Some 911 centers nationwide are seeing a double-digit increase in call volume, due in part to an iPhone 14 setting that automatically makes a 911 call if it detects the phone has had a hard impact, such as the phone falling off the back of a pickup, a phone being dropped, or a person being involved in a car crash. Google Pixel phones also have this crash detection setting. Another Idaho 911 center had a cell phone call them over 50 times. The cell phone user was at a local theme park and the sensation of the rides at the theme park caused the crash detection setting to go off numerous times. Any activity, whether it be a roller coaster, a jolt or any activity can be misinterpreted as a crash and cause the alert to call 911.

This setting for an iPhone is under Settings, then go to Emergency SOS and it is labeled ‘Call After Severe Crash’. There are also other options labeled ‘Call with 5 Button Presses’ and ‘Call with Hold and Release’. These are automatically enabled, but you are able to turn them off with the slide of the button. The setting for an Android phone is under Settings, then go to ‘Safety and emergency’ and there is an Emergency SOS that is automatically enabled unless turned off by sliding the button to off. You do have the ability to also sound an alarm with this countdown. Most users are not even aware of this new setting or that they have the ability to turn it off.

iPhone 14 and other models also have Emergency SOS via satellite which relays information from the iPhone Emergency Satellite Relay Center to the correlating 911 center when the cellular device is somewhere without cell service or Wi-Fi coverage. It comes into the center as a Text-to-911 with GPS coordinates. Our center has also had several of these that ended up being accidental calls.

Any cell phone, whether Android or iPhone, can accidentally call 911 if the side buttons are held down too long, or if the side button is pushed a set number of times simultaneously. Some cell phones will also start a countdown and then call 911. If you catch it before the countdown is over, you can cancel it from calling 911. However, if you do not catch it, it will call 911 and continue to call 911 every so many minutes until you notice it and stop it.
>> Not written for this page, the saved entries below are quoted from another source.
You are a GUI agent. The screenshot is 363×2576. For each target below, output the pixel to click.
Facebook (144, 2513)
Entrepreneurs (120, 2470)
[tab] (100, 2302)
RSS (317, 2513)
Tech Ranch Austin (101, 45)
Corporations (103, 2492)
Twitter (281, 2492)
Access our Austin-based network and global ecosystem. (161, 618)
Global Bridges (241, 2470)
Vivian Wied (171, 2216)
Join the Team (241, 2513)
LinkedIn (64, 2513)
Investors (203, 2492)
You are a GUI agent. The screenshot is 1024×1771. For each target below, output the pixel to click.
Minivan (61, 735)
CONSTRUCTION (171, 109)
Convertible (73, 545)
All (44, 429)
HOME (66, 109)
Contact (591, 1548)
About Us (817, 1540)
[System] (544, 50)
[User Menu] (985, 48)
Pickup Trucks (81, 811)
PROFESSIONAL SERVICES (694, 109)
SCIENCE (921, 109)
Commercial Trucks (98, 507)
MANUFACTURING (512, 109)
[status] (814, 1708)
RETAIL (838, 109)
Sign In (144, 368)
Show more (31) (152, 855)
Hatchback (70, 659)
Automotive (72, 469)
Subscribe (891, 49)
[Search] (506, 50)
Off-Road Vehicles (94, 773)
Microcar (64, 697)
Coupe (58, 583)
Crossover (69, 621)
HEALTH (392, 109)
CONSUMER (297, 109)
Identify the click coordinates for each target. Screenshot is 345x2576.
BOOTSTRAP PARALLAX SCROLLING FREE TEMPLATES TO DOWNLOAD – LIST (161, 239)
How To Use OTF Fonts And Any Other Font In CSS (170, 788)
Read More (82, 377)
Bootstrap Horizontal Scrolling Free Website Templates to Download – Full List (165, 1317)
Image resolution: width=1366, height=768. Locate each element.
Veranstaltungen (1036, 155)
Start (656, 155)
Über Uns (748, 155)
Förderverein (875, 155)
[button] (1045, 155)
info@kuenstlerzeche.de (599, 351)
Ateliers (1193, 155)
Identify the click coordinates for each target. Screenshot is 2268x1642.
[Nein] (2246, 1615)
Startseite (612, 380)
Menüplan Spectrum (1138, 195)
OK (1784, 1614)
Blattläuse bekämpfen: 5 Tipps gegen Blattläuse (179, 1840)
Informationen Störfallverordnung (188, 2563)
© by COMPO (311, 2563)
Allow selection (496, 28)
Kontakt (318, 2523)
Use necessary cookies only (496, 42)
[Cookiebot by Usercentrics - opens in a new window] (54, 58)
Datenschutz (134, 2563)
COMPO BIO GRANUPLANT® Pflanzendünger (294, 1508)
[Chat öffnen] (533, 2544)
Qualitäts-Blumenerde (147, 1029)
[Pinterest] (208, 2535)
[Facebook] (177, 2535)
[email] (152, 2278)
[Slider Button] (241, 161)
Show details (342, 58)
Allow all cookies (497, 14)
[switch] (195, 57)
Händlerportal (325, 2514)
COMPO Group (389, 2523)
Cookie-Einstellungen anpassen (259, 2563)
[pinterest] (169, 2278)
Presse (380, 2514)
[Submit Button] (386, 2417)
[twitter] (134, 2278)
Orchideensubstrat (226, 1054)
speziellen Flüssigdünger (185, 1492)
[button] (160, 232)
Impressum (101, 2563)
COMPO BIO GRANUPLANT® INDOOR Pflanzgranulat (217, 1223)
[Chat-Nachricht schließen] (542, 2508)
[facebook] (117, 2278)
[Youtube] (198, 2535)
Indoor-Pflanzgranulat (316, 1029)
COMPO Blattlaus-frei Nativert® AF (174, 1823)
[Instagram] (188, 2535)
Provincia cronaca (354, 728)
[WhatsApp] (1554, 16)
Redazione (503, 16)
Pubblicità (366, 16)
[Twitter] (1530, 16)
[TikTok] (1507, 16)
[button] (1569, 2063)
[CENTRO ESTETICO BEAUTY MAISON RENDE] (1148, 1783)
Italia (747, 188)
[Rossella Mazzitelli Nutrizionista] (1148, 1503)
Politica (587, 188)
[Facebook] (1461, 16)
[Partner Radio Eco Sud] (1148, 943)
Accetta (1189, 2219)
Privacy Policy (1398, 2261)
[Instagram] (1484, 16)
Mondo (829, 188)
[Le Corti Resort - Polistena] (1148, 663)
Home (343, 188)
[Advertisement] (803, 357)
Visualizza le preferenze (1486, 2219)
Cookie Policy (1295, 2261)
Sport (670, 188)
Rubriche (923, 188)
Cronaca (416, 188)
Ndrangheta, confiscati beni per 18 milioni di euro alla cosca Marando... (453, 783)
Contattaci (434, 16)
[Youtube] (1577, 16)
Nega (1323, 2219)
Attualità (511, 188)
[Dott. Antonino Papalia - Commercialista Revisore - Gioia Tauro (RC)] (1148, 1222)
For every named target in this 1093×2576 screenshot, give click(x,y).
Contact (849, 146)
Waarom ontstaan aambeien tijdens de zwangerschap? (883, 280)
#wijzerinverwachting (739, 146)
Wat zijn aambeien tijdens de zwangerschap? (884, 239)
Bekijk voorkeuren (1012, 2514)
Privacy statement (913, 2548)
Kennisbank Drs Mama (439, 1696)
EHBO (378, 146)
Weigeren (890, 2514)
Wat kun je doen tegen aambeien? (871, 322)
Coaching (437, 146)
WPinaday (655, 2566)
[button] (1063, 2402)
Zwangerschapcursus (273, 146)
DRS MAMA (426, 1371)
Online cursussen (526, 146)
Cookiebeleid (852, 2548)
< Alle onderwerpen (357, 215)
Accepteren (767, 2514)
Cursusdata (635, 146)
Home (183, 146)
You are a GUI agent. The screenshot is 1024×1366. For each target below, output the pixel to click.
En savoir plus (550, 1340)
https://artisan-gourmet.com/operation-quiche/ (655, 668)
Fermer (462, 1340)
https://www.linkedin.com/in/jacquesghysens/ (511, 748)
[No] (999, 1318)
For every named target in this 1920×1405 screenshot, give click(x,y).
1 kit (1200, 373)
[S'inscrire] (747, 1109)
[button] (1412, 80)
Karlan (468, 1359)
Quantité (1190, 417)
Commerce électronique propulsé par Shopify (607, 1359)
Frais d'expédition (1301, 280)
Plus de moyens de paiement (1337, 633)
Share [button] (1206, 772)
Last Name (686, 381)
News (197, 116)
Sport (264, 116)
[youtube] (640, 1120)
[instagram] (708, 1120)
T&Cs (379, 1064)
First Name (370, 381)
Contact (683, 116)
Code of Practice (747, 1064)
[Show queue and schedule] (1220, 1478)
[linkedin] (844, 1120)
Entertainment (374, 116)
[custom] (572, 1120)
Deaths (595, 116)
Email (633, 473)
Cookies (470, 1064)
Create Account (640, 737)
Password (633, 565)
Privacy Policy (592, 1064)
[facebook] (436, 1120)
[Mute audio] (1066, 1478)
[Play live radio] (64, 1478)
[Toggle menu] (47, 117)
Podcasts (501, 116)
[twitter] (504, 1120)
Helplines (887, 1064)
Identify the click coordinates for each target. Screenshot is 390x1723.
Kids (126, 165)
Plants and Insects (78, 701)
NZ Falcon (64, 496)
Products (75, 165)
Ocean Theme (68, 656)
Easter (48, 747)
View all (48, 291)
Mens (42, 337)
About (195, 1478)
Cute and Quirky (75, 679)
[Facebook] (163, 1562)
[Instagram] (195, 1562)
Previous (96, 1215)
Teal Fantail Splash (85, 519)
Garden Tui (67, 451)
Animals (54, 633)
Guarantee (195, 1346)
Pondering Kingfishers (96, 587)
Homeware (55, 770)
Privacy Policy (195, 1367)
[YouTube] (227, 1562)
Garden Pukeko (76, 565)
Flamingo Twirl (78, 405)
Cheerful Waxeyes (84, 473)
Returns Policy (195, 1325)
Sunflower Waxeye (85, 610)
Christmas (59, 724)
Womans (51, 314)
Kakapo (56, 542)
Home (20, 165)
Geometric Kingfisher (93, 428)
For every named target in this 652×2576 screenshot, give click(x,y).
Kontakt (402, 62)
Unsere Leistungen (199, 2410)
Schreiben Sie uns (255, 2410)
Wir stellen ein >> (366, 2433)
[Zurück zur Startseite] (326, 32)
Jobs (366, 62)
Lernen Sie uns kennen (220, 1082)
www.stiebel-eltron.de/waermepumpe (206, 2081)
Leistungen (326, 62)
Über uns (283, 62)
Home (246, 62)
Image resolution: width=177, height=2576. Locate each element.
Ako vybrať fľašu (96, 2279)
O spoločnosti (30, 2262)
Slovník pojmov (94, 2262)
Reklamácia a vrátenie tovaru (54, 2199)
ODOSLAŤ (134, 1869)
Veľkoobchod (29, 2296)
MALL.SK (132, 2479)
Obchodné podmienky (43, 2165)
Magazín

Our 911 center had a single cell phone pocket dial 911 over 7 times one morning. It was an apparent pocket dial as you could hear construction tools in the background as well as people talking on each call. It was verified they were pocket dials. A week later, the same number pocket dialed 911 several more times. It was once again verified that they were pocket dials. A week later, the same number dialed 911 two more times. On this occasion an officer was sent to this person’s location and he was asked to not keep his phone in his pocket anymore due to the amount of pocket dial calls made to 911 over the period of the last three weeks.

Our 911 telecommunicators respond to every 911 call, treating each and every call that comes in as an emergency. When an abandoned/accidental/pocket dial call is received, our telecommunicators make every effort to reach the caller through either call and/or text message.

We would like to ask everyone living in or recreating in Idaho County, to be aware of these emergency features on their phones and please be aware of what can happen. If you do call 911 on accident, please stay on the line and speak to the telecommunicator, rather than just hanging up. If you get a text, please respond to the text and let us know that it was accidental. If you get a phone call or a text about your phone dialing 911, please consider moving your phone from the location you had it to a different location to try to prevent it from happening again. If we do get multiple calls from the same number on different days, we will be sending an officer to make contact with you.

The time and resources spent following up on these calls has the potential to impact the handling of actual emergency calls for assistance. As our 911 center continues to get busier for the summer months, it’s important to limit the amount of unnecessary phone calls into the center. This frees up time for our telecommunicators to deal with actual emergencies and provide services to our citizens and First Responders.